Fig. 7.

Death domain (DD)–like region of IL-25R renders cells sensitive to apoptotic signaling after treatment with IL-25. (A) Schematics for IL-25R protein expressed in mutation analyses. Wt, wild-type full-length IL-25R protein; ΔTRAF6, mutated IL-25R with a deletion in TRAF6 binding domain (amino acids Δ339–341); ΔDD, mutated IL-25R with a deletion in the DD-like region (amino acids Δ376–387). (B) Western blot shows that increased IL-25R amounts (Wt, ΔTRAF6, or ΔDD) after IL-25R were ectopically expressed in MCF10A cells compared to the endogenous IL-25R amounts in parental cells (Ctrl). β-Actin served as an internal control. (C) DD-like domain of IL-25R is essential for apoptotic signaling mediated by IL-25. Western blot analysis was used to detect cleavage of caspase 3 and PARP in MCF10A cells that expressed IL-25R as in (B) after treatment with IL-25 (500 ng/ml, ~25 nM) for varying time periods. β-Actin served as an internal control.

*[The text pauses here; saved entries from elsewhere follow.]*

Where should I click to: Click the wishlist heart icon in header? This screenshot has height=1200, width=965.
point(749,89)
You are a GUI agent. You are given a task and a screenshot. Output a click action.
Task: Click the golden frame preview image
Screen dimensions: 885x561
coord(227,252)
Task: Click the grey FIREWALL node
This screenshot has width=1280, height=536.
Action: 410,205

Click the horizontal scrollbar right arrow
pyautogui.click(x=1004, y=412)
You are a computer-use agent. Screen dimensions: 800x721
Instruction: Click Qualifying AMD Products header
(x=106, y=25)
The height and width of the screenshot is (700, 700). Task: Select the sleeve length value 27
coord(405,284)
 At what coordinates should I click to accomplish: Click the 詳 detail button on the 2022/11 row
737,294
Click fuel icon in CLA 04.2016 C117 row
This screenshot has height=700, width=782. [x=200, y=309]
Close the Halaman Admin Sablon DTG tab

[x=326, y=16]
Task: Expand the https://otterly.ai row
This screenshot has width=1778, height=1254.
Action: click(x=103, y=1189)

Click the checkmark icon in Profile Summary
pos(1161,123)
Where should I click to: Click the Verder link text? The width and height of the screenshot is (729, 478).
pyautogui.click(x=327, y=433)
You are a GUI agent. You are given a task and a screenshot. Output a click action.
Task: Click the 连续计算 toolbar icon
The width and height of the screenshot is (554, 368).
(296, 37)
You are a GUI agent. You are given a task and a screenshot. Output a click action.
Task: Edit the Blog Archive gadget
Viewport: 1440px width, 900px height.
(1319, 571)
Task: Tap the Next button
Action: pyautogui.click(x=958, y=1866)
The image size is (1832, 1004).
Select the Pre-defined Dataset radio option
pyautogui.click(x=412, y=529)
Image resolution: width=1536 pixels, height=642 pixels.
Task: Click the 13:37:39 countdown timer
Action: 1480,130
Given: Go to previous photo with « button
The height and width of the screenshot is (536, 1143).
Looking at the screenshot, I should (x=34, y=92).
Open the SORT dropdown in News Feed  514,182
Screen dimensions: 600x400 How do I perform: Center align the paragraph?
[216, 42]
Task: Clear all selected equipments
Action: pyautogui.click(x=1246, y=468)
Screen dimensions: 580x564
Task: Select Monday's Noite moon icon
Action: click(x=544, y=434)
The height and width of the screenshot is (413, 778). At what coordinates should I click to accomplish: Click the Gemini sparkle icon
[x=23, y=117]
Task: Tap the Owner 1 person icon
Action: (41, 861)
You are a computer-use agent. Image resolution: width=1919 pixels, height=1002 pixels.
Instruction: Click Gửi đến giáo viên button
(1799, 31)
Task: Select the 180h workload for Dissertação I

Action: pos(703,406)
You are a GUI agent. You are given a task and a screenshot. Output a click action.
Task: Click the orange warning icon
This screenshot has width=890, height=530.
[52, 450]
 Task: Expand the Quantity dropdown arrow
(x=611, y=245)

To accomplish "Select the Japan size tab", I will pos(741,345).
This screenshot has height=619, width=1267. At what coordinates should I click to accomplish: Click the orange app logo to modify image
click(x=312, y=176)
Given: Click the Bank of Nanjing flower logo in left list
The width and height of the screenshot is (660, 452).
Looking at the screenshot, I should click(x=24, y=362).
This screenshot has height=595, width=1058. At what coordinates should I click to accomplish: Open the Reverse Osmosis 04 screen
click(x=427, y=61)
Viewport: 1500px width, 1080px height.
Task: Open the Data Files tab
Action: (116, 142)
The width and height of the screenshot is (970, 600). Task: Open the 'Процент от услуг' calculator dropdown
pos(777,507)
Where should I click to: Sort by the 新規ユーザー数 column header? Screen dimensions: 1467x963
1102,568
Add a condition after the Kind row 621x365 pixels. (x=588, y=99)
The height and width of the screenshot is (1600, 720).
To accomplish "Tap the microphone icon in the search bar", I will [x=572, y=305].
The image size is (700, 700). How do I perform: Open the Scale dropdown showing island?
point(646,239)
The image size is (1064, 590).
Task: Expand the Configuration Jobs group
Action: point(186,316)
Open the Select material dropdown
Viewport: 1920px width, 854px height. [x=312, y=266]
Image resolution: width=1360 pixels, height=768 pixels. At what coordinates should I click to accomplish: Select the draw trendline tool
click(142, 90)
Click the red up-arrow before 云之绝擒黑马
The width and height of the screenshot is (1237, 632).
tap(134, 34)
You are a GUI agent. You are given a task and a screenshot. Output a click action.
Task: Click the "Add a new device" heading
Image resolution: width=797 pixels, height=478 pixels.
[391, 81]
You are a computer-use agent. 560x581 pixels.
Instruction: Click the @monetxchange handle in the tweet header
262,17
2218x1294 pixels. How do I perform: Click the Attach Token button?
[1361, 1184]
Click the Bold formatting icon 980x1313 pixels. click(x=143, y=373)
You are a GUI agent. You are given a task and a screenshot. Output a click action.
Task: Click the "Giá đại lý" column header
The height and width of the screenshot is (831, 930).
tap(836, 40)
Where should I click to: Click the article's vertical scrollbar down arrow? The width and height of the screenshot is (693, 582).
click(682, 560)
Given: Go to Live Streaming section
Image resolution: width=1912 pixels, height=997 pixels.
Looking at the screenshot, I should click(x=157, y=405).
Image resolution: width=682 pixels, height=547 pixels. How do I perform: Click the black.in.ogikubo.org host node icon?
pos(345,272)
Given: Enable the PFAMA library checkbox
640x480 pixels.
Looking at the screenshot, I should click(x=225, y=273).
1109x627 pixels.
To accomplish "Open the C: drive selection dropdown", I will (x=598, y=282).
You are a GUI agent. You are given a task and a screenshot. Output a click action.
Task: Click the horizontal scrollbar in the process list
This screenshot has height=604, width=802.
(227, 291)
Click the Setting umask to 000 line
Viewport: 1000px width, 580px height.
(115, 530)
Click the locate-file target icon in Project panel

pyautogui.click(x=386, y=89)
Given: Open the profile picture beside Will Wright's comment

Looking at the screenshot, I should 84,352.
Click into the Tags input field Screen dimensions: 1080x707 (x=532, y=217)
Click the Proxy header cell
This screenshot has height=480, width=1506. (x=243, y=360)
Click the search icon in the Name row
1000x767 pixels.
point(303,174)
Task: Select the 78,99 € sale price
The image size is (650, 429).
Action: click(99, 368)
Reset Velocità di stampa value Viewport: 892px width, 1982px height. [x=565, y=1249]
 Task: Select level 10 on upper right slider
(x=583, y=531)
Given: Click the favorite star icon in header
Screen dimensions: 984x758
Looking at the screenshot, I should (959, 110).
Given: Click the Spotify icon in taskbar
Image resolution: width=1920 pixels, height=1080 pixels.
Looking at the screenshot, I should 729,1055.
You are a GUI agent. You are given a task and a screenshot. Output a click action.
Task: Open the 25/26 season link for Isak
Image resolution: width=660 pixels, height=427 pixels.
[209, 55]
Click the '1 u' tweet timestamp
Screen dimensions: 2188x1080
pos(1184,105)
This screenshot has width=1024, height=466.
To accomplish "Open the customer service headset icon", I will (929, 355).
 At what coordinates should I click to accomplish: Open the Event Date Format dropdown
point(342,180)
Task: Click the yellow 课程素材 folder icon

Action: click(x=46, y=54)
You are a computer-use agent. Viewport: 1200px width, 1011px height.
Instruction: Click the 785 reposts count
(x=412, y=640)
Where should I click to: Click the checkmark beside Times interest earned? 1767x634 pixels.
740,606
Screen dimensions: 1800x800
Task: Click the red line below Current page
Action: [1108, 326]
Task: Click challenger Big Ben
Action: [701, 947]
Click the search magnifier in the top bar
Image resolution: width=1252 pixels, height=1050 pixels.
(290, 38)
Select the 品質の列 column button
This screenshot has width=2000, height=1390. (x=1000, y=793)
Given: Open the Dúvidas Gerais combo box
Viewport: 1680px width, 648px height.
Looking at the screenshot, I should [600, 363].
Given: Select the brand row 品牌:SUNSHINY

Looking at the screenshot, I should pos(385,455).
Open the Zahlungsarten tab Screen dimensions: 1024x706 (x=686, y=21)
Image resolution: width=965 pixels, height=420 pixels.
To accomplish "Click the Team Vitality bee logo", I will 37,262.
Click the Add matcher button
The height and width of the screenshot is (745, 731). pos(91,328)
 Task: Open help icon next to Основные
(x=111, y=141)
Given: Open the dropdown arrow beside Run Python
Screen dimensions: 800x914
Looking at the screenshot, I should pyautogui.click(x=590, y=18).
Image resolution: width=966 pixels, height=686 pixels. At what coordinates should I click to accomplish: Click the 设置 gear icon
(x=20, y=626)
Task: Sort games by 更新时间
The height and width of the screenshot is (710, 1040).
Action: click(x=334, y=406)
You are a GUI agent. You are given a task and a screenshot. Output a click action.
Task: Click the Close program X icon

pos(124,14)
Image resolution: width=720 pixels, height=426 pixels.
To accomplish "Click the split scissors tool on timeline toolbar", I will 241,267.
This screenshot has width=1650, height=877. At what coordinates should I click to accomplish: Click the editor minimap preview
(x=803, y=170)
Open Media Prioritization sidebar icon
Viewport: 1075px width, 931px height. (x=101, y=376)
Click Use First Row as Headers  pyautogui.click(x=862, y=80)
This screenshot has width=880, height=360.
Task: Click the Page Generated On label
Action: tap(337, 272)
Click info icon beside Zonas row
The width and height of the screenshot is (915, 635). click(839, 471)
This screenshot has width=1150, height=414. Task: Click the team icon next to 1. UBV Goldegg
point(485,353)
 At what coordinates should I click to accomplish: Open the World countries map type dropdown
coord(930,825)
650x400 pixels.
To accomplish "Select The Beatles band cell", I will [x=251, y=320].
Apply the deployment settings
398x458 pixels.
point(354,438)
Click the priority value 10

Black arrowheads, uncleaved protein; white arrowheads, cleaved protein. (D) Schematic for the cytotoxic activity of IL-25 specific to breast cancer cells that express IL-25R. Nonmalignant MECs do not express IL-25R and are resistant to apoptosis induced by IL-25. Breast cancer cells that express IL-25R are susceptible to IL-25–induced apoptosis.